Alton Brown's 10 Ways to Make the Perfect Omelet

Omelets may seem easy enough to make — after all, it takes just one, maybe two, ingredients to prepare them. But as judge Antonia Lofaso explained to Alton Brown on the host's Alton's After-Show, "maybe people don't actually know what an actual omelet is," as several Cutthroat Kitchen competitors presented her with scrambles instead. Ever the master of Good Eats, Alton took this opportunity to demonstrate the ins and outs of proper omelet technique, and along with Antonia, he dished out a quality omelet offering. Read on below for their top 10 tips to mastering winning omelets every time, then check out this video to watch their culinary lesson unfold.

1. "I like three eggs for an 8-inch pan," Alton told Antonia, who agreed that's an ideal amount.

2. It's best to start with room-temperature eggs so it doesn't take them as long to warm up, noted Alton.

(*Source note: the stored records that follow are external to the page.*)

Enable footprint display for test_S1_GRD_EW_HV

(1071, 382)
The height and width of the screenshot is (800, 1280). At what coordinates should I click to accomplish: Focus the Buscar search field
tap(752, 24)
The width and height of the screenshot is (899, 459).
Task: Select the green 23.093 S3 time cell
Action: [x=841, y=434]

3. "I don't want to add my salt too early," Antonia explained as she whisked her eggs. "I want to get a fluff first." She told Alton that salt could actually start the cooking process of the egg and thus change its color, so it's best to wait until just before cooking to stir in salt.

4. For both Alton and Antonia, butter is key to making an omelet. "More butter's always good," he told her, and they both liberally coated their pans with butter.

5. "It's all about kind of bringing the egg from the center and then from around," Antonia said of her technique, which involves vigorously running a fork around the eggs immediately after they hit the pan.

6. While Antonia opts for a fork, Alton's all about the spatula. "I like to be able to work the edge," he explained.

7. When it comes to the consistency of her omelet, Antonia said, "It should be ooey and gooey."

8. Both Antonia and Alton opt for a triple-fold technique when plating their omelets, though Alton prefers to serve his on a warmed plate.

9. Butter makes one more appearance just before serving. For Alton, that means buttering the serving plate, while Antonia rubs the butter directly atop the folded omelet.

10. "It should have a little bit of brown on the outside," Antonia admitted, though her omelet wasn't as brown as Alton's. "Actually, the perfect one would be in between yours and mine," Alton told her.